Stored entries

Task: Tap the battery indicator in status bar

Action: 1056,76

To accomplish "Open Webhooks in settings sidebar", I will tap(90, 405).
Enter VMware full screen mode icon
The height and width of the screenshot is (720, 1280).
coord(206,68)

TASK DETAILS:
Complete, exact output of the records is expected.

TASK OUTPUT:
Task: Tap the battery indicator in status bar

Action: 1056,76

To accomplish "Open Webhooks in settings sidebar", I will tap(90, 405).
Enter VMware full screen mode icon
The height and width of the screenshot is (720, 1280).
coord(206,68)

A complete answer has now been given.